The following example tells DCOM to restrict its port range to 10 ports:

Named Value: Ports
Type: REG_MULTI_SZ
Setting: Range of port. Can be multiple lines such as:
3001-3010
135

Named Value: PortsInternetAvailable
Type: REG_SZ
Setting:"Y"

Named Value: UseInternetPorts
Type: REG_SZ
Setting: "Y"

These registry settings must be established in addition to all firewall settings listed below.

 

Administrator to Server Behind a Firewall


The following firewall configuration allows users with the Windows Media Administrator outside of a firewall to access a Windows Media server behind a firewall:

 

Protocol: HTTP
In/Out: TCP on port 80

 

Protocol: DCOM
In: TCP on port 135
You must open TCP and UDP on port 135. This port is used for initial Windows Media server-to-client and server-to-encoder communications, as well as essential processes. The protocol used for these initial communications is DCOM.

IP Multicast

 
Choosing to allow Windows Media streaming via IP Multicast is simply a choice to allow traffic through which is addressed to the standard Class D IP addresses (224.0.0.0 through 239.255.255.255). As of this writing, most routers have IP Multicast disabled. Microsoft is working with major router vendors to reverse this, now that media streams are compressed and standards are in place which eliminate unwanted multicast traffic. The Internet Group Management Protocol (IGMP) supported by Windows Media assures that multicast traffic only passes through your network when a client has requested it.
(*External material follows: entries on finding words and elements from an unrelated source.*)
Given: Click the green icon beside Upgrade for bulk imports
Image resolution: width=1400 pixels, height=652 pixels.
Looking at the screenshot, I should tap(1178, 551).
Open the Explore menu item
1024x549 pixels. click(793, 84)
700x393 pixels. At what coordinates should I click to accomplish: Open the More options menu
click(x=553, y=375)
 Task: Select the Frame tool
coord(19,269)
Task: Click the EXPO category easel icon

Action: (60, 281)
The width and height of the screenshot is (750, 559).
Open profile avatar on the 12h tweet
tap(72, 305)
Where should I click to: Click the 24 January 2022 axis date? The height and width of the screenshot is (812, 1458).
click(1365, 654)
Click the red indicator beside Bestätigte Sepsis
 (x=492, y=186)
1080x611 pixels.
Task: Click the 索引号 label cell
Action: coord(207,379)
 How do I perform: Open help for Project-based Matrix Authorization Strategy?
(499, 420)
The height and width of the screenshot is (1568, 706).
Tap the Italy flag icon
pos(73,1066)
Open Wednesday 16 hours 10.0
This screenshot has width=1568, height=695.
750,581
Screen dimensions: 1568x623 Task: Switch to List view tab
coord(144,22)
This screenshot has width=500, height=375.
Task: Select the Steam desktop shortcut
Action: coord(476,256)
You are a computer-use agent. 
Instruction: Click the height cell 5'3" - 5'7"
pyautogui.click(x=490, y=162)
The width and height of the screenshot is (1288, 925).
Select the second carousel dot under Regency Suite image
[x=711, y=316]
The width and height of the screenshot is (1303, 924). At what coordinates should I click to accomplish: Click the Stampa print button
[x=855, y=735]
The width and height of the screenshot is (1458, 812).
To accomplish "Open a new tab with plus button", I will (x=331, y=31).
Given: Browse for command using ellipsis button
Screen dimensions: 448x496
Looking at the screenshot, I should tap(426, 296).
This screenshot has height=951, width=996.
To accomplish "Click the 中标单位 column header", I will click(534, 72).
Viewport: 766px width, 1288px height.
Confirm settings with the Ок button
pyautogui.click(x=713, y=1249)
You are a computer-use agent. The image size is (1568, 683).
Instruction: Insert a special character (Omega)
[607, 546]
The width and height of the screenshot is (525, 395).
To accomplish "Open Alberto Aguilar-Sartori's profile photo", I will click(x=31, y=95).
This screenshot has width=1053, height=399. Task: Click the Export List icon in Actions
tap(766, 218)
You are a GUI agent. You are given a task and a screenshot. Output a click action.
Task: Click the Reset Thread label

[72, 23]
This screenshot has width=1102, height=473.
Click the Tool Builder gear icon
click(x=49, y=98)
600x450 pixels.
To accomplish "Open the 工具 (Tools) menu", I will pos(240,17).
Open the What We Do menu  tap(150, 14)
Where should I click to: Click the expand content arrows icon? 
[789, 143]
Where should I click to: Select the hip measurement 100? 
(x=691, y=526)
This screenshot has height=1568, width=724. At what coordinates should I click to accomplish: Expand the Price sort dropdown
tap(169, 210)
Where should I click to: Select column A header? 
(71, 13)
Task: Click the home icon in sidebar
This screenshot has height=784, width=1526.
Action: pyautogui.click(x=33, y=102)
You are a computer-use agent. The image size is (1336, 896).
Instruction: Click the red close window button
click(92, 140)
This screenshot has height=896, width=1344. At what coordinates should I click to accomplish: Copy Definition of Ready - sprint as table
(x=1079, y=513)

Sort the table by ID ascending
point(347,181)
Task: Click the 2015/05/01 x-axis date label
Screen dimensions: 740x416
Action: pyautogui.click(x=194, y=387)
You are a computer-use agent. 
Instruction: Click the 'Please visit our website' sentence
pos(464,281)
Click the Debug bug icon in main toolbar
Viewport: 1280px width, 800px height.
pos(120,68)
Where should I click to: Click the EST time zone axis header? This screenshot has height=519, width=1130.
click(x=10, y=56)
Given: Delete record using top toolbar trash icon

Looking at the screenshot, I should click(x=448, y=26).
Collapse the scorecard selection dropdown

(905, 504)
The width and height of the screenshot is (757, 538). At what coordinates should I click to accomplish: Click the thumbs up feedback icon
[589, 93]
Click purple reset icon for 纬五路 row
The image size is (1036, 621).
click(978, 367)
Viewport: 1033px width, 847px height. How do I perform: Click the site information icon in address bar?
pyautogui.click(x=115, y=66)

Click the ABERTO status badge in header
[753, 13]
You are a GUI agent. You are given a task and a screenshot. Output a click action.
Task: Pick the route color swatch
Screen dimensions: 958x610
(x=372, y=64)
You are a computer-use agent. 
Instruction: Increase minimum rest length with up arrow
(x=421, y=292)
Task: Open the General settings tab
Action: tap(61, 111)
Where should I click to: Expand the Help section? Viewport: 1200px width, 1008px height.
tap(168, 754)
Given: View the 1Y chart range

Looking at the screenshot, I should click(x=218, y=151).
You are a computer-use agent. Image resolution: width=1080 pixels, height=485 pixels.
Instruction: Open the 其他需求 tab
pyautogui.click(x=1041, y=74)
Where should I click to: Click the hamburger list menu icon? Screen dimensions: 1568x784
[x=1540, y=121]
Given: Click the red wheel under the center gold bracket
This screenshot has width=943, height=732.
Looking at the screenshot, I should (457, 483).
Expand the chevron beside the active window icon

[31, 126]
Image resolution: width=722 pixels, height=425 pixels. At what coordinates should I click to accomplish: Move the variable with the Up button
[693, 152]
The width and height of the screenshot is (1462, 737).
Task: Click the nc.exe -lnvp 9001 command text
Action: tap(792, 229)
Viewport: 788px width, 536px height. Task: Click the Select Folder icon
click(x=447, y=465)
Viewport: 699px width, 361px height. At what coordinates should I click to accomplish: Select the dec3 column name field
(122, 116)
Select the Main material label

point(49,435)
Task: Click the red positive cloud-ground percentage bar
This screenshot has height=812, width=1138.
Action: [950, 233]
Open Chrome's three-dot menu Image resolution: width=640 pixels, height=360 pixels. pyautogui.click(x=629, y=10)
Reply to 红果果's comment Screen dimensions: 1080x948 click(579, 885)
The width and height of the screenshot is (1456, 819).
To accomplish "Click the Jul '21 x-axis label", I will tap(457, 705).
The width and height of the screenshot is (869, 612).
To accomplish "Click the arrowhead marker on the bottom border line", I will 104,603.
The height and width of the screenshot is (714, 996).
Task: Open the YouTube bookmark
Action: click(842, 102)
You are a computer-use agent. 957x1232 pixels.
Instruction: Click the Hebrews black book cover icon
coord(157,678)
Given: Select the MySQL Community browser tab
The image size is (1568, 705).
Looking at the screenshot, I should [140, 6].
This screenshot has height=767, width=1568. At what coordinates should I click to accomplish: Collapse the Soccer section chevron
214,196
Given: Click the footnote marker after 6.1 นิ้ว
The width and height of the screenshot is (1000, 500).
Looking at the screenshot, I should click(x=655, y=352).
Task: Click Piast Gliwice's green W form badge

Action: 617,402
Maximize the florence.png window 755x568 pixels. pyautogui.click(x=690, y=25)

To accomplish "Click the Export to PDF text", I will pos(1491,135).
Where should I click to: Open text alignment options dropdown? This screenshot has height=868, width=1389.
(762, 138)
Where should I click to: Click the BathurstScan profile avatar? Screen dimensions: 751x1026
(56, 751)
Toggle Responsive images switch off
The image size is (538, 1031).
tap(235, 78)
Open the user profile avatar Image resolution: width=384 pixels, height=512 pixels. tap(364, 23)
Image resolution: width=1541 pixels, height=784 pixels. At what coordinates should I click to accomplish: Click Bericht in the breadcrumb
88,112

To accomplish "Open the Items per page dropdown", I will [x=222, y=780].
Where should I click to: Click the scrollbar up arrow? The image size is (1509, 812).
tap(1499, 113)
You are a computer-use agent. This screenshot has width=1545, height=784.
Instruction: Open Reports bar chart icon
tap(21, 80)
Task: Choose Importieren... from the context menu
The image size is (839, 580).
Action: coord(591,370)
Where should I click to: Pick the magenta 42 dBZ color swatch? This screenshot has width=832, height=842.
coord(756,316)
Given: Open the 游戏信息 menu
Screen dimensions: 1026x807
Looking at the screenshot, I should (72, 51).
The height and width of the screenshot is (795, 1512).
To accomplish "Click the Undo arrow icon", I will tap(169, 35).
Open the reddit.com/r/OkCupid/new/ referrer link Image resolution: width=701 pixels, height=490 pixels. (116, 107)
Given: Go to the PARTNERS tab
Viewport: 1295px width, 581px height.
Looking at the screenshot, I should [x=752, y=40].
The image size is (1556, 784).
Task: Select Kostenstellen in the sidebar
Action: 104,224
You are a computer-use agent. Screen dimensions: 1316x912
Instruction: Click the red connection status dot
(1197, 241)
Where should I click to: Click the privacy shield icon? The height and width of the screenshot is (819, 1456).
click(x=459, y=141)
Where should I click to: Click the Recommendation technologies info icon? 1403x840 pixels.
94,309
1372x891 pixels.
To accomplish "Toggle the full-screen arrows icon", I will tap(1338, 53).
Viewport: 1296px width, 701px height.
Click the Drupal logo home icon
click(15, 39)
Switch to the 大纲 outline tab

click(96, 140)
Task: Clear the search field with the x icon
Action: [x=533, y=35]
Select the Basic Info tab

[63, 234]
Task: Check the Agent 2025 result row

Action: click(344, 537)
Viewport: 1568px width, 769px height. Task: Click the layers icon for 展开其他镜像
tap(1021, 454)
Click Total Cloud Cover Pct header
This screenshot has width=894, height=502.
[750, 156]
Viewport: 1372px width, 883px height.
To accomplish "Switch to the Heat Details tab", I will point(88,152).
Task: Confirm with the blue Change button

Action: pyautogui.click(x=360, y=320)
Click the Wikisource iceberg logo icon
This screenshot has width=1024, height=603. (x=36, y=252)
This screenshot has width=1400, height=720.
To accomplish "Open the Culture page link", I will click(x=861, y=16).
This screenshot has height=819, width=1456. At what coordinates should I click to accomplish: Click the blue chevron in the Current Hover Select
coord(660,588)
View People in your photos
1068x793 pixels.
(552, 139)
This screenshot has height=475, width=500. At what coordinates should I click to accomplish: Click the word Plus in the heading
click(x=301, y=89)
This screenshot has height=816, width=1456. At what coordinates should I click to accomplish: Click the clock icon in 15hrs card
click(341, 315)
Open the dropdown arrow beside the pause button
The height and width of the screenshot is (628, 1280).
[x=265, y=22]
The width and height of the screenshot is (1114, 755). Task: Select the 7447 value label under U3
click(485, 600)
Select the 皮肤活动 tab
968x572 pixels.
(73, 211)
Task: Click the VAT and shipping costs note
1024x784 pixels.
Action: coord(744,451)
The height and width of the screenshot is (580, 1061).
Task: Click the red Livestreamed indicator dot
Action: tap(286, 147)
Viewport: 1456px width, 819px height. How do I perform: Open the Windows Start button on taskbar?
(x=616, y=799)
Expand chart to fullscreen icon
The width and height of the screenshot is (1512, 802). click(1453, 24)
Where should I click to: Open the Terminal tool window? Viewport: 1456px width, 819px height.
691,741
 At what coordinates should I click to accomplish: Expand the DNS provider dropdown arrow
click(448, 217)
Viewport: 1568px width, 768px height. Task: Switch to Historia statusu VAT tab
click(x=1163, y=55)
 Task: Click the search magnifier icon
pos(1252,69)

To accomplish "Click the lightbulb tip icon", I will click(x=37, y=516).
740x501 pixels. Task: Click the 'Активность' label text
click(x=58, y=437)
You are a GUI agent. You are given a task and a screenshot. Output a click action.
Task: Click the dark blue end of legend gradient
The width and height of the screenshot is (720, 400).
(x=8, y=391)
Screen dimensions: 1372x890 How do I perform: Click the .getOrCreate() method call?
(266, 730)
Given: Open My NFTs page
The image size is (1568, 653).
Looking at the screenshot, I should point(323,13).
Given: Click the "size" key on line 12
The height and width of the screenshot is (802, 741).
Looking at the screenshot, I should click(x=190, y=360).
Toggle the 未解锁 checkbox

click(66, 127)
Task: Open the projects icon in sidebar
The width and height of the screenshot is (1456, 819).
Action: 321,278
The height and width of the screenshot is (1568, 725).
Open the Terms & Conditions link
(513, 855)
Remember that Windows Media streams are highly compressed, usually only taking up the bandwidth of a single modem connection, and that router companies made their decision to have their equipment default to disable IP Multicast back when a typical video stream took up 30% of a 10-base-T network.

The following firewall configuration enables IP Multicasting:

 

Streaming ASF with Multicast
IP Multicast Address range: 224.0.0.1 to 239.255.255.255
To enable IP Multicasting you must allow packets sent to the standard IP Multicast address range above to come through your firewall. This IP Multicast address range must be enabled on both client and server sides, as well as every router in between.